Some will deny that. They will state, quite reasonably, that England reached No. 1 in the ODI rankings last year without Pietersen and they will state, quite reasonably, that Pietersen played in only four of England's run of 10 consecutive ODI victories last year. Pietersen's ODI record has included some significant troughs - he scored just one 50 in 24 innings between 2009 and 2011, for example - and, after his return from ODI retirement, England lost the next series he participated in, after Christmas in India. It is quite true that England can still win the Champions Trophy without him.
But it will be much harder. It was, after all, Pietersen who took the Man of the Tournament award when England clinched the only global trophy they have yet won - the World T20 in 2010 - and Pietersen who has more ODI centuries (nine) and more ODI runs (4,351) than any current England player. On the biggest stage, there is no England player more likely to revel in the spotlight, no England player more feared by the opposition and no England player as capable of changing the course of a game. His absence is a crushing blow to what had been presumed to be England's best chance to win a global ODI tournament.
It is not just about the runs, though. Pietersen's absence is a major blow to the balance of the England side. While the top three of Ian Bell, Alastair Cook and Jonathan Trott provide excellent stability and reassurance, their role is best complemented by Pietersen's aggression at No. 4. Pietersen's absence leaves a heavy burden on the shoulders of Eoin Morgan, in particular, and to a lesser extent Jos Buttler.
There are several candidates vying for Pietersen's place. Joe Root has shown a welcome ability to adapt his game to the match situation in his brief England career to date and is probably best placed at present, but Jonny Bairstow is among those who may also have a chance. It was Root who batted at No. 4 in the ODI series against New Zealand, when Pietersen was rested.

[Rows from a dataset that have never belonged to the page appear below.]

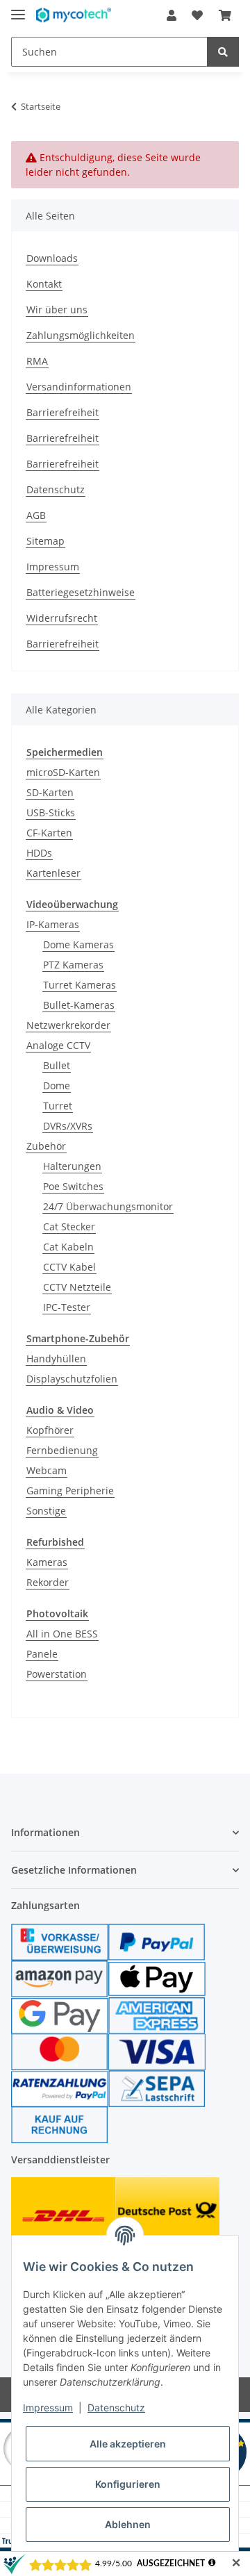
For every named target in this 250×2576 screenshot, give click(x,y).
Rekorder (47, 1582)
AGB (36, 515)
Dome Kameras (78, 944)
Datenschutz (55, 489)
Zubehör (46, 1146)
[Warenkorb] (225, 15)
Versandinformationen (78, 386)
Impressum (52, 566)
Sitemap (45, 540)
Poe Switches (73, 1186)
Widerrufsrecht (61, 618)
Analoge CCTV (58, 1045)
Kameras (46, 1562)
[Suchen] (223, 52)
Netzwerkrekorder (68, 1025)
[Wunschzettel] (197, 15)
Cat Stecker (69, 1226)
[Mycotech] (73, 15)
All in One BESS (62, 1633)
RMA (37, 361)
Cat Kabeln (68, 1246)
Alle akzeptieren (128, 2444)
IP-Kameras (52, 924)
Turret (57, 1105)
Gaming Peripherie (70, 1490)
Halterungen (72, 1166)
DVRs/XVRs (67, 1125)
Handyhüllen (56, 1358)
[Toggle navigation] (18, 8)
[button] (171, 15)
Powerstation (56, 1674)
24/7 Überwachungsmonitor (108, 1206)
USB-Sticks (50, 812)
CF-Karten (49, 832)
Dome (56, 1085)
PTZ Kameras (73, 964)
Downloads (52, 258)
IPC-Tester (66, 1307)
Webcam (46, 1470)
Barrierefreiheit (62, 412)
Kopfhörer (50, 1430)
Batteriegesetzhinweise (80, 592)
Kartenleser (53, 873)
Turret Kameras (79, 984)
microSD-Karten (63, 772)
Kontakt (44, 283)
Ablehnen (128, 2524)
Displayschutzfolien (71, 1378)
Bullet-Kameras (79, 1005)
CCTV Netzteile (77, 1287)
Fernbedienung (62, 1450)
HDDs (39, 852)
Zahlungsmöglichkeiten (80, 335)
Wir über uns (57, 309)
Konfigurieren (127, 2484)
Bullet (56, 1065)
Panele (42, 1653)
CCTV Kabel (69, 1266)
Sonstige (46, 1510)
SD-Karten (50, 792)
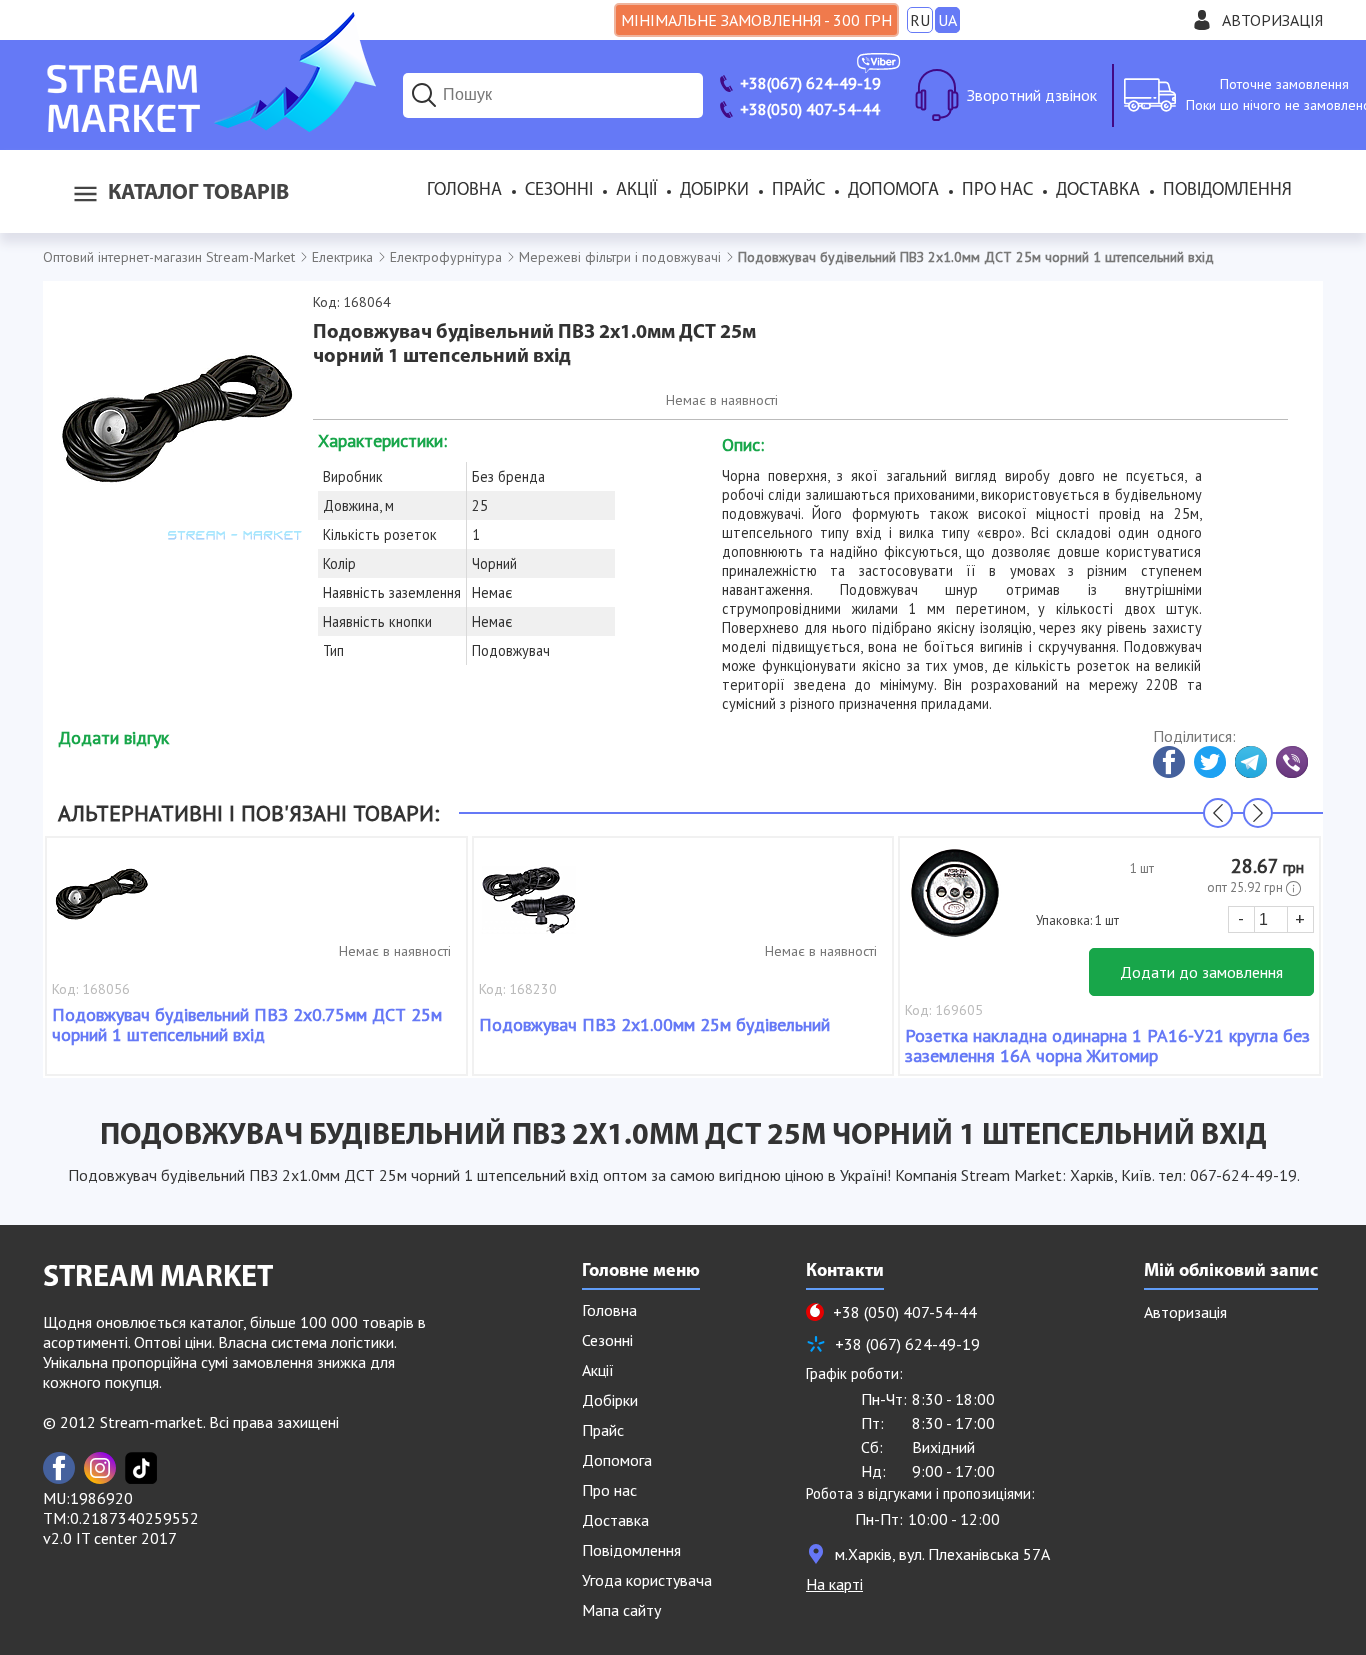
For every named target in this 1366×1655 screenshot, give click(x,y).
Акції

There is better news of England's other injury worries. Graeme Swann, almost as important a player as Pietersen in the England team, has returned to bowling in the nets and hopes to play for Nottinghamshire next week, while Tim Bresnan made an impressive return for Yorkshire in the Championship on Wednesday. The return of both players will be a relief to Ashley Giles, England's limited-overs coach, though it will not compensate for the loss of Pietersen.

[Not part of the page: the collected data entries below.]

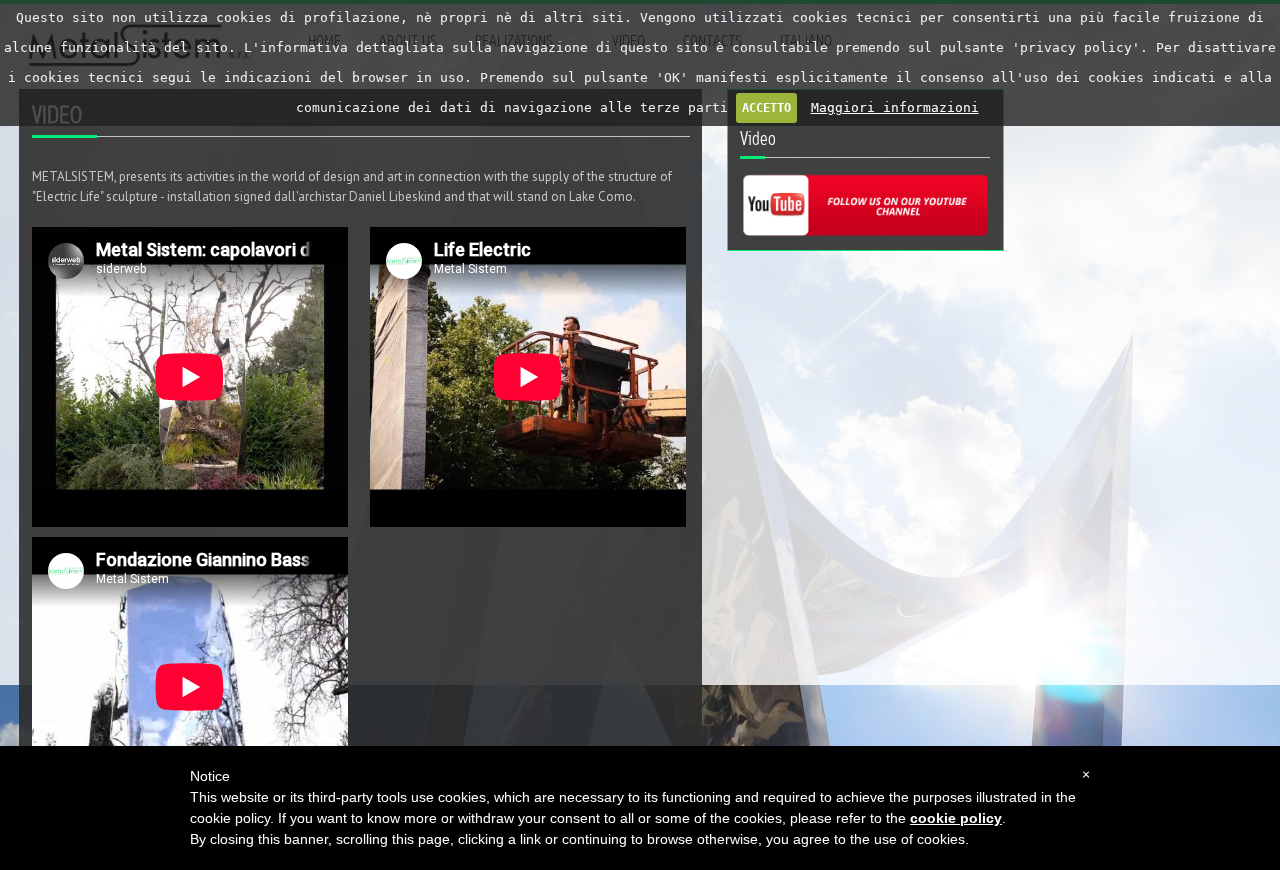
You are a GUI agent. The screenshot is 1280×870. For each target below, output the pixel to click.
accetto (766, 108)
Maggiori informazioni (895, 107)
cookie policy (956, 818)
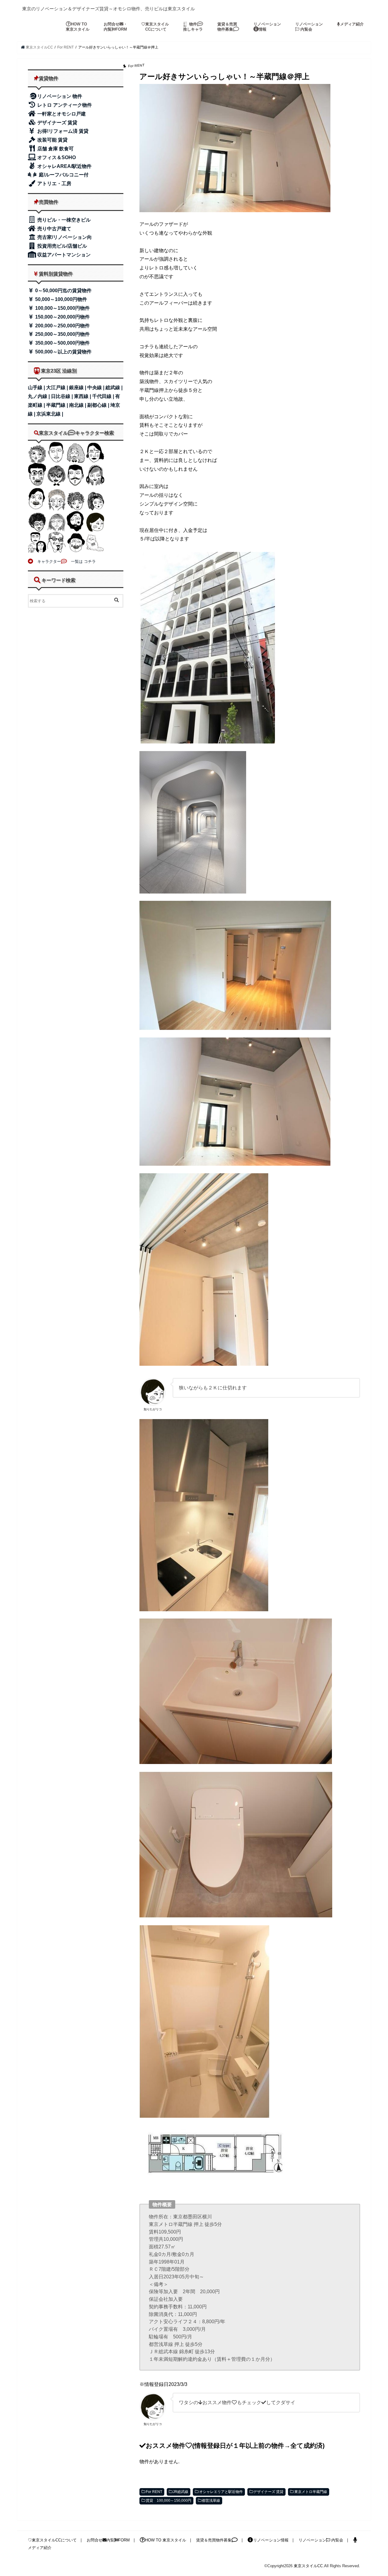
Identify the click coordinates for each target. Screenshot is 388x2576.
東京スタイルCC (308, 2566)
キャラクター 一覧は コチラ (64, 561)
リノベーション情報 (267, 27)
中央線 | (96, 387)
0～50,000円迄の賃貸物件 (63, 290)
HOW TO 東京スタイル (77, 27)
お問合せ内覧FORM (108, 2540)
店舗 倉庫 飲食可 (55, 148)
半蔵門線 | (57, 405)
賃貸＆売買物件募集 (227, 27)
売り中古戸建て (53, 228)
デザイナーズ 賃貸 (268, 2492)
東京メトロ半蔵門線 (310, 2492)
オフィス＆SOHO (56, 157)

To compound matters, the Champions Trophy represents a glorious opportunity for England. It is not just that they have, after many years, found a method to flourish in ODIs, it is that rule changes, such as the use of a new ball from either end, and the advantage of home conditions - playing in England and Wales in June ought to play into their hands - should also have conspired to help them. The next World Cup in England does not come until 2019.
At present, it is anticipated that Pietersen will resume training in mid-June. That leaves him little opportunity to play first-class cricket before the start of the Ashes on July 10 as the English domestic season will soon thereafter be dominated by T20 cricket.

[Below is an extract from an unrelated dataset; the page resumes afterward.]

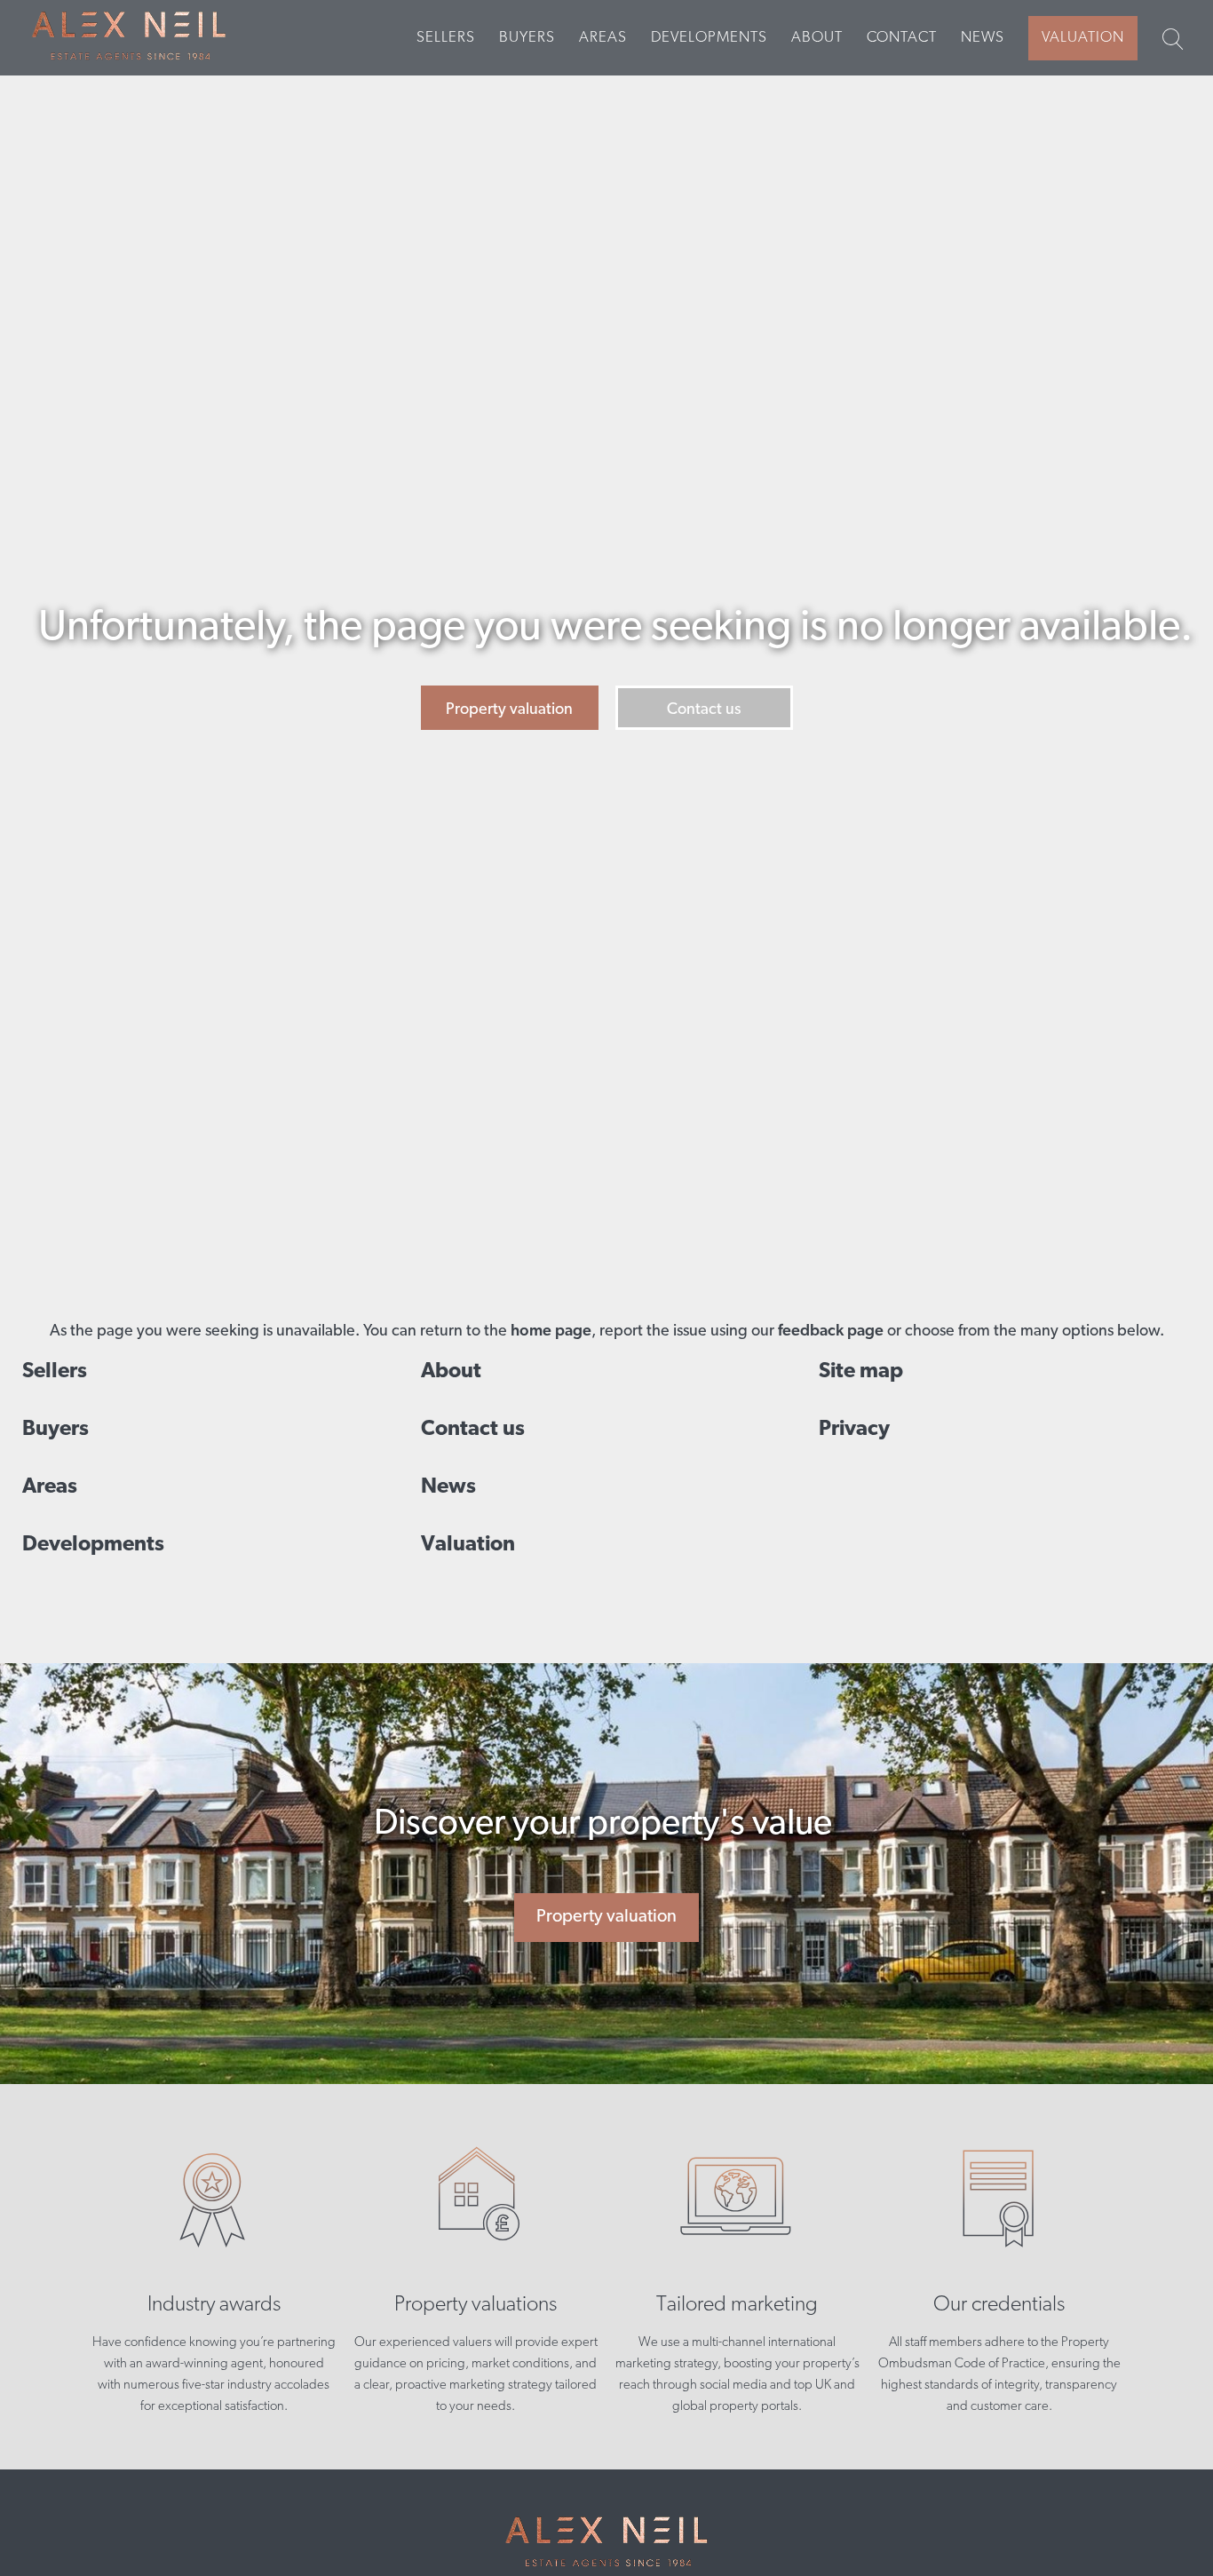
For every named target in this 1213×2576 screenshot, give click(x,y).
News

So it may be that Pietersen's return comes against Australia. Somerset have a first-class match against the tourists starting on June 26 and, just as Andrew Strauss was drafted into the Somerset side when he required match practice ahead of the series against India, so could Pietersen be. His other options would appear to be a Championship game for Surrey against Yorkshire (starting on June 21, perhaps too early after his return to training) and a warm-up game for England against Essex starting on June 30. Pietersen, it should be noted, came so close to joining Somerset ahead of the 2005 season, he drove around in one of their sponsored cars for much of the winter. He ultimately joined Hampshire.
Either way, with Ashes fever apparently as prevalent and contagious as the recent measles outbreak, updates on Pietersen's knee may dominate the media as news of Denis Compton's did more than half-a-century ago and news of David Beckham's second metatarsal did ahead of the 2002 football World Cup.